Compared to the tumour-bearing control (group C), a significant decrease in CD4+/CD8+ cell ratio and serum TNF-α and IFN-γ was noted after radiotherapy (). This is consistent with previous reports that local irradiation could suppress cellular immunity in cancer patients Citation[26–28]. The underlying mechanism is unclear. On the other hand, hyperthermia reportedly enhances body immunity through the abscopal effect, which is a phenomenon that local treatment of a tumour can affect tumour growth at distant sites in the body Citation[2]. It has been proposed that the immune system contributes to this phenomenon Citation[4]. In our study, MIH had the highest CD4+ T cell percentage and CD4+/CD8+ cell ratio among the treatment groups, which accounted for the increased CD4+ T cell percentage and CD4+/CD8+ cell ratio in group MIH + R compared to group R (). Likewise, group MIH had the highest serum cytokine levels among the treatment groups, which accounted for the increased serum cytokine levels in group MIH + R compared to group R (). The results suggest that MIH can improve the cellular immunity in animals under radiotherapy, probably through the abscopal effect.

Metastasis is the major cause of cancer death Citation[29], Citation[30]. Our results indicate that MIH not only promotes the tumour-cell killing effect of radiotherapy through Bax-mediated cell death, but also improves cellular immunity in mice under radiotherapy and decrease the potential of radiotherapy to enhance MMP-9 expression. These findings suffice to explain the significant improvement in lung metastasis and overall survival of mice in group MIH + R (). The effectiveness of hyperthermia combined with radiotherapy on local tumour control has been known for years Citation[1]. However, our study is the first to have explored the effect of combined hyperthermia and radiotherapy on tumour metastasis and the underlying mechanisms, and thus will serve as an important reference for future studies.

The anti-tumour effect of combined radiotherapy and hyperthermia is maximised when these modalities are administered simultaneously, which has been proved in clinical trials Citation[31–36]. However, there are still technical difficulties regarding simultaneous delivery of radiotherapy and hyperthermia in clinical practice.
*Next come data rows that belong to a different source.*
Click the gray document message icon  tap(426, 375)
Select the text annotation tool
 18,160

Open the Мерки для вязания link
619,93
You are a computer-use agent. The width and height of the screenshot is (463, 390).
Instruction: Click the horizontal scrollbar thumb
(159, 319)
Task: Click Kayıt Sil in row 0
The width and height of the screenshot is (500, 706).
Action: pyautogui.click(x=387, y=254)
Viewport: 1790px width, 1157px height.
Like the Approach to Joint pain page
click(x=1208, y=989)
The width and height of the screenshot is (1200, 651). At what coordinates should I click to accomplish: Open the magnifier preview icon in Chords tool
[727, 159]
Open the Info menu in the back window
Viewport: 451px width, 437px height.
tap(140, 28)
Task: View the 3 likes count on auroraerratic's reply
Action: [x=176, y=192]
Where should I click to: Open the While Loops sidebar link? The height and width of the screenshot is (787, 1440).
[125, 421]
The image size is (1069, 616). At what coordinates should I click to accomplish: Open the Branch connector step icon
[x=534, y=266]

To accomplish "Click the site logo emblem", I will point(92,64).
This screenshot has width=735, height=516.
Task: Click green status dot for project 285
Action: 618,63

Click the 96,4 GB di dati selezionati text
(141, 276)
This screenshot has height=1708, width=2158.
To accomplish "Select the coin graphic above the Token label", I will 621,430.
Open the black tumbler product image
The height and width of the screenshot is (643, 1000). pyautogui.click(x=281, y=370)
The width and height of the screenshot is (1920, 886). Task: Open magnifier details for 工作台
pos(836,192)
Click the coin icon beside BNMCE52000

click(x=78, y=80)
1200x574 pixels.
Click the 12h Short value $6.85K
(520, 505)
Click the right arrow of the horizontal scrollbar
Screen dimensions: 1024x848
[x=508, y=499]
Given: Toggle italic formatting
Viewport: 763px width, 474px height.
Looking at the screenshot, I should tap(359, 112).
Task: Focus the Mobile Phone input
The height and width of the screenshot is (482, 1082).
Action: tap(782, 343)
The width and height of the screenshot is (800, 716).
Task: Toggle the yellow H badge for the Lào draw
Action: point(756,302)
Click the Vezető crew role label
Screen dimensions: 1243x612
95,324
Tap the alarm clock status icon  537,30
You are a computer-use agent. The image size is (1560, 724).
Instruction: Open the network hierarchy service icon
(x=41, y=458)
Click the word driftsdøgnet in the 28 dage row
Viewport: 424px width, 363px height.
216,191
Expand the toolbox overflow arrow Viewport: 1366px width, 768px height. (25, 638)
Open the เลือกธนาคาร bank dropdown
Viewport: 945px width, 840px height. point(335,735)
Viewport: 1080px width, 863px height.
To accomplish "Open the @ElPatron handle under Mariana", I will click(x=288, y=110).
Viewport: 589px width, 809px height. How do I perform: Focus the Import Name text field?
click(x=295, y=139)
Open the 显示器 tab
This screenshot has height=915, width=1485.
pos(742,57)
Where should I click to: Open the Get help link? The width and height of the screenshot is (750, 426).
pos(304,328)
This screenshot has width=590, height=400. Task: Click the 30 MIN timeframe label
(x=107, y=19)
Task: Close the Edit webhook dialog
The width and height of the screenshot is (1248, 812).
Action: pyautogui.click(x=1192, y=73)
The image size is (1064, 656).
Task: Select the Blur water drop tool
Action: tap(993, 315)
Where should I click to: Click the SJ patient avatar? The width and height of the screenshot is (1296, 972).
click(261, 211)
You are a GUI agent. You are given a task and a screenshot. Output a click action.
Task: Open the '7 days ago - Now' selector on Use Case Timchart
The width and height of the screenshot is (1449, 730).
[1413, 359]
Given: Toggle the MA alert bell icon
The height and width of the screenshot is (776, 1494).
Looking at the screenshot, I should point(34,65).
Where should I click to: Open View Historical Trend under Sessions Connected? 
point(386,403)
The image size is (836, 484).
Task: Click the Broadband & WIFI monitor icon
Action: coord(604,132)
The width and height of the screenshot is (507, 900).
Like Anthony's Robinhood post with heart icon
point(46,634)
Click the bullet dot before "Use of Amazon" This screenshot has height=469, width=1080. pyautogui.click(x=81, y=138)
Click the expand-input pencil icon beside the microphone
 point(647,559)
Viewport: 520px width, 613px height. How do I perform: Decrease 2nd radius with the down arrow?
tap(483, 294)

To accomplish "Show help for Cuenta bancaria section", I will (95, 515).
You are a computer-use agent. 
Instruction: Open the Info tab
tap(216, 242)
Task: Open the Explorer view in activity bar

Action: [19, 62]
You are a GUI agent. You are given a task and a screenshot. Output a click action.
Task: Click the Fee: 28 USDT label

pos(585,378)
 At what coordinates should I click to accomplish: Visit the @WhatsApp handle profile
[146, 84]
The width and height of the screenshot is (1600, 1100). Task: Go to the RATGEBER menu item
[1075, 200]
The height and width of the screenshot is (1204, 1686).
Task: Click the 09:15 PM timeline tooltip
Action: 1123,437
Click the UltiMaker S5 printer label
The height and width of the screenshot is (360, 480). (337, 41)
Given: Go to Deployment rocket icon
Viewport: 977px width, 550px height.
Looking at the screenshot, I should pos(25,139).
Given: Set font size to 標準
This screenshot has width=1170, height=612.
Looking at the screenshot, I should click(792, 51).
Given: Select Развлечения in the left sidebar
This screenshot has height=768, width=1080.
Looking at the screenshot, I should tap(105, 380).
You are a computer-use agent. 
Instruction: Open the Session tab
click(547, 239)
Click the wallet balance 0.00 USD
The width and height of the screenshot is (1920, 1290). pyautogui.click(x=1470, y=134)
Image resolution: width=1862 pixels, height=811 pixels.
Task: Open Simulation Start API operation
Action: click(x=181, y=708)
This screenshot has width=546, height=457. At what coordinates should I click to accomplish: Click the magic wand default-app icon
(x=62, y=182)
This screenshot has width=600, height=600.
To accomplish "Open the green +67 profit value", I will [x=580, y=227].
When tumour and normal tissues are irradiated and heated, the normal tissue sensitivity is also increased, and the therapeutic gain factor (TGF) becomes 1 and the advantage of simultaneous administration is lost Citation[31]. To increase the TGF in simultaneous radiotherapy and hyperthermia, it is necessary to confine irradiation and hyperthermia to the tumour as far as possible Citation[31]. In addition, the significant benefits of simultaneous thermoradiotherapy may be limited to superficial tumours, because superficial lesions are the least difficult to heat adequately due to their accessibility and proximity to external energy sources Citation[32]. Nevertheless, clinical trials have shown that simultaneous thermoradiotherapy is technically feasible and safe Citation[32]. Moreover, our study provides solid preclinical evidence that simultaneous delivery of radiotherapy and hyperthermia is feasible and effective for treating metastatic breast cancer.

Conclusions

MIH not only promotes the tumour-cell killing effect of radiotherapy through Bax-mediated cell death, but also improves cellular immunity in mice under radiotherapy and decreases the potential of radiotherapy to enhance MMP-9 expression, which leads to significant improvement in lung metastasis and overall survival of mice under combined treatment of MIH and R. This study provides insights into the application of MIH as an adjuvant to radiotherapy for metastatic breast cancer.

Declaration of interest: This study was supported by the National Nature Science Foundation of China (Grant Numbers 10775085 and 30571779), the Science Committee Fund of Beijing (Grant Number Z07000200540704), and the Yuyuan Fund of Tsinghua University (Grant Number 20240000519). The authors alone are responsible for the content and writing of the paper.